SELECTED TEXT:
=== Section Start ===
On a personal note, we close on a house today and leave for vacation tomorrow.  Timing is everything and this is a bit crazy.

Aloha!  Jan

Saturday, September 3, 2011

Small Blog Meet

What a great idea!  Lily's Quilts is hosting a Small Blog Meet (among other things) for newer blogs with 50 or fewer followers.  In the consideration of how one might participate is to share a little about yourself and why you blog.

That's a great question and has led me to think about why I started this late last year.  In reality, I had two purposes.  One was to see if I liked it (and apparently I like it well enough that I try to post every week and marvel at those of you that post every day or multiple times a week).  The other was I knew that retirement was close and I would be leaving Chicago and all my quilting friends and community to go to an area that was not nearly so robust in quilting.  I am on the precipice of that very move tomorrow so the timing of my reflections is perfect.

I have gotten so much more from blogging than I expected...
=== Section End ===
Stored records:
=== Section Start ===
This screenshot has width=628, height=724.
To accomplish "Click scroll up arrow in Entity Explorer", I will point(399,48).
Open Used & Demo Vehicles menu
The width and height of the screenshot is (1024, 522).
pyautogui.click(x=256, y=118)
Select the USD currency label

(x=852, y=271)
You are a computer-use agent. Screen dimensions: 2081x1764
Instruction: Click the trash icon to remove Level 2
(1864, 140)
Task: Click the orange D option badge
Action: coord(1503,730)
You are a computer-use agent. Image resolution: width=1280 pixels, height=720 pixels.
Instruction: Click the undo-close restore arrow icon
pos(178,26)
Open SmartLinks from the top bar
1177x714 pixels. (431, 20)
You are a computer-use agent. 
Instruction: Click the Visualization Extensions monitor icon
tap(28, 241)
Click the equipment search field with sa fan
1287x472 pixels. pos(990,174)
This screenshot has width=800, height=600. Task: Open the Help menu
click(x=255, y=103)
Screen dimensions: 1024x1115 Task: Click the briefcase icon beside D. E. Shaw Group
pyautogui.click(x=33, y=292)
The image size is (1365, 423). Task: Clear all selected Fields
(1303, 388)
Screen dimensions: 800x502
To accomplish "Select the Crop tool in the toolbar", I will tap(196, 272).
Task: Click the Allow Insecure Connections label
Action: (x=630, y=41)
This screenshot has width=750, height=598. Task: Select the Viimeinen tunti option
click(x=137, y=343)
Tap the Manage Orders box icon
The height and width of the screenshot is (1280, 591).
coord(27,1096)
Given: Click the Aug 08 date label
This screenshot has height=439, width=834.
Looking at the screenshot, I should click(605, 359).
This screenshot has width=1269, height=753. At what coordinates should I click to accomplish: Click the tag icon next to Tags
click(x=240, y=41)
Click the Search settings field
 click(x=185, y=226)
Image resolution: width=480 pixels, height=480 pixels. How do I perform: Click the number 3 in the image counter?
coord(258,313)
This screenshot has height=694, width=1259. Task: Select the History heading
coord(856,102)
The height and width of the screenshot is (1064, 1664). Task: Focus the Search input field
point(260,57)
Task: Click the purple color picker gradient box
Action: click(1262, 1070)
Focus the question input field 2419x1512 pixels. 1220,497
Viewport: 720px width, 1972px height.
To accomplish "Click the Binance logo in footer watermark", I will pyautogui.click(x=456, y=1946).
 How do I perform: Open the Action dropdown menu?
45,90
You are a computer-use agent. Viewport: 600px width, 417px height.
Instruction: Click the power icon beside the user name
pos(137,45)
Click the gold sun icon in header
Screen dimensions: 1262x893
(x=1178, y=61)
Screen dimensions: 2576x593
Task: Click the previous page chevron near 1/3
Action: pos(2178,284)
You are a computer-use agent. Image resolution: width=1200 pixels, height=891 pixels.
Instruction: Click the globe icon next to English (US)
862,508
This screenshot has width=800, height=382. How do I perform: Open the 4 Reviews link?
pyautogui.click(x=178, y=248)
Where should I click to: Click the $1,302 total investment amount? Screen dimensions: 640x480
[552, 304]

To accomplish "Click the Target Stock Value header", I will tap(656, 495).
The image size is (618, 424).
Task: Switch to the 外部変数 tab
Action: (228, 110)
=== Section End ===
List every name of a person, blog, event, or city in the quilting blog text.

SOLUTION TO THIS EXERCISE:
- Jan
- Lily's Quilts
- Small Blog Meet
- Chicago